By Chris Munro
May 30 - (The Insurer) - The high multiples that MGAs have been able to attract in M&A transactions will remain for at least the next five years with a shortage of “grade A” performers keeping valuations high, said Euclid Insurance Services CEO John Colis.
Speaking on a panel at the Program Manager Conference 2025 on Thursday, Colis said that “grade B” MGAs “may be getting a turn or two less” when it comes to valuations, but they can still secure what the executive described as a “pretty good multiple”.
“Certainly for a grade A player, multiples are as robust as they've ever been. We don't see a real change in the future for that.”
As Colis noted, “there's a shortage of good properties out there for purchase, so that alone is keeping the pricing up”.
The Euclid chief said while those high multiples will not last forever, he does not believe those elevated valuations will come down in the next five years.
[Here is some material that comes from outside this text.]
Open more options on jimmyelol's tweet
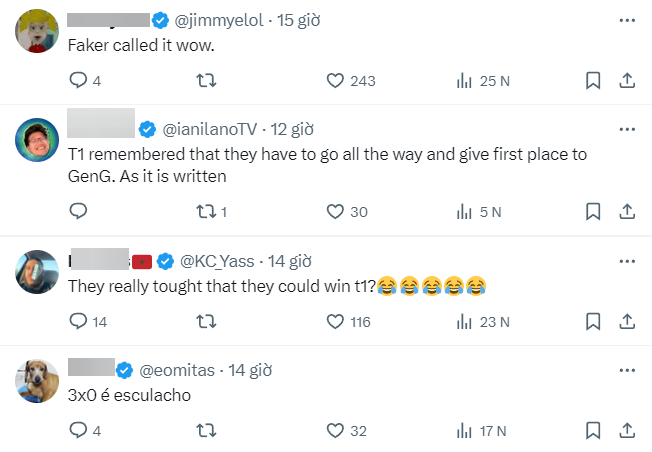 pyautogui.click(x=626, y=19)
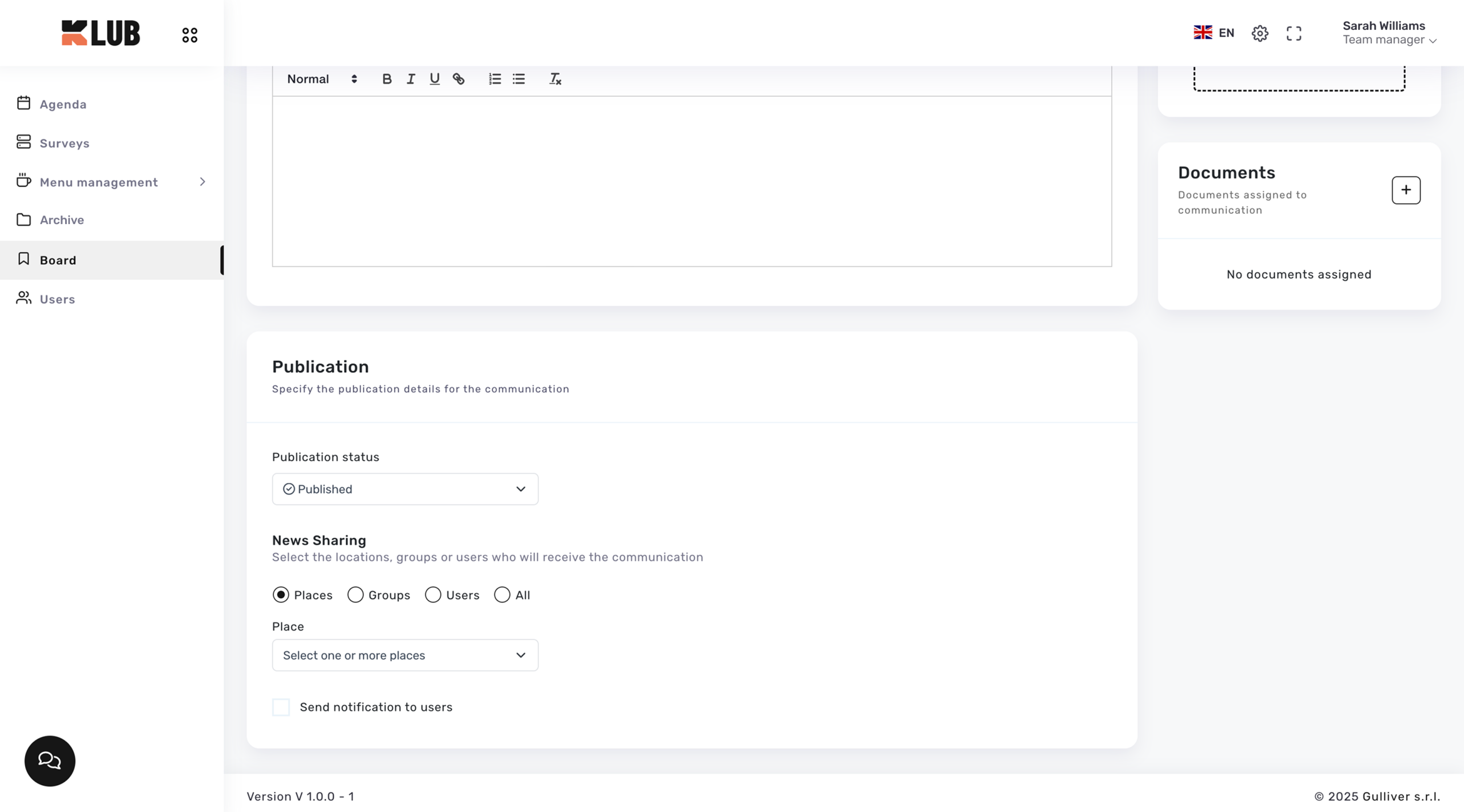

Michael Jameson, managing director of global programs at Howden Re, said the multiples that private equity is willing to pay for an MGA have “dipped a little bit”, although the best performers will still garner plenty of interest.
“I know for a fact that you have an MGA with over $10 million in Ebitda, there's going to be a significant number of buyers sitting around that table,” he said.
Jameson said one of the issues facing the market is there are more buyers than sellers of companies that people have significant interest in to acquire.
And Jameson believes the interest to buy into the market will remain for some time, especially from private equity.
“It's a fee-based model, which agrees well with the private equity markets. They don't want to have their capital trapped into a large balance sheet company.
“So this industry, in the insurance sector and the MGA side, makes more sense than I think most others, and so I think that trend will continue,” said Jameson.
Also speaking on the panel was Rekha Skantharaja, CEO of Tangram Insurance Services, which is being spun out of Heffernan as the foundational MGA on a newly created platform called Balavant Insurance Group which she will helm.
She observed that the MGA space has in recent years “become more sophisticated and more legitimized”.
As such, she said “there’s well organized capital coming in”.
“Previously, they couldn’t figure us out. I think for folks on the VC and PE side, getting into the insurance sector, retail brokers were the gateway drug because they could figure out the economics of that.
“I do think now they’re getting a better idea of what are the risks associated with MGAs, the single carrier, what happens if you lose your paper, and they’re getting better at responding to that, and they’re understanding the value drivers more as well,” she added.